------ DATA FOR THIS TASK ------
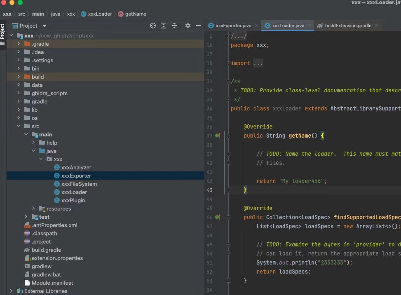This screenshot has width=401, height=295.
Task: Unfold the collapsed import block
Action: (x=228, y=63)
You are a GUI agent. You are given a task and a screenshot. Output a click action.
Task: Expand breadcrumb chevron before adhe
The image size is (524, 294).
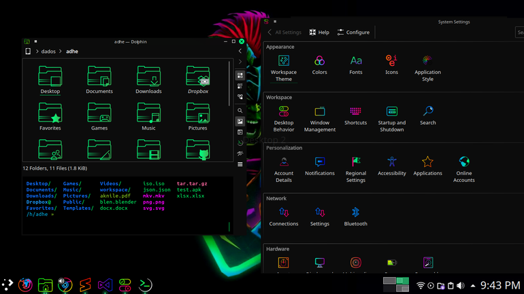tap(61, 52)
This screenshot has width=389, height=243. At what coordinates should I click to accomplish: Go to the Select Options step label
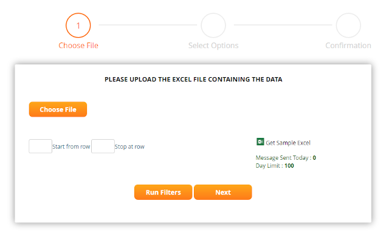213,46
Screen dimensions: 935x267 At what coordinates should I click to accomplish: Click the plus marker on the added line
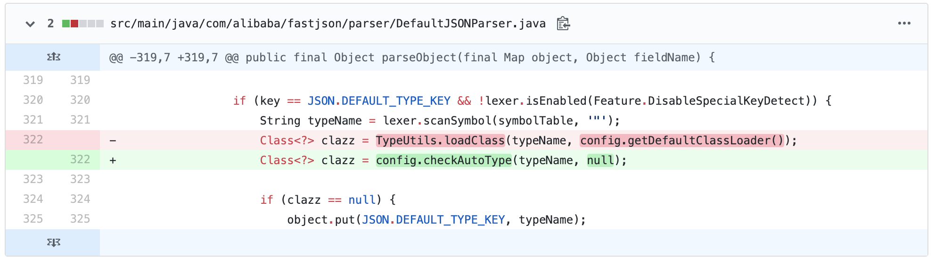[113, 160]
------
Repeat word for word, and nothing more, the lines between the line containing "You are a GUI" and the last line of the records above, inclusive, without pictures.

You are a GUI agent. You are given a task and a screenshot. Output a click action.
Task: Expand breadcrumb chevron before adhe
The image size is (524, 294).
tap(61, 52)
This screenshot has width=389, height=243. At what coordinates should I click to accomplish: Go to the Select Options step label
213,46
Screen dimensions: 935x267 At what coordinates should I click to accomplish: Click the plus marker on the added line
[113, 160]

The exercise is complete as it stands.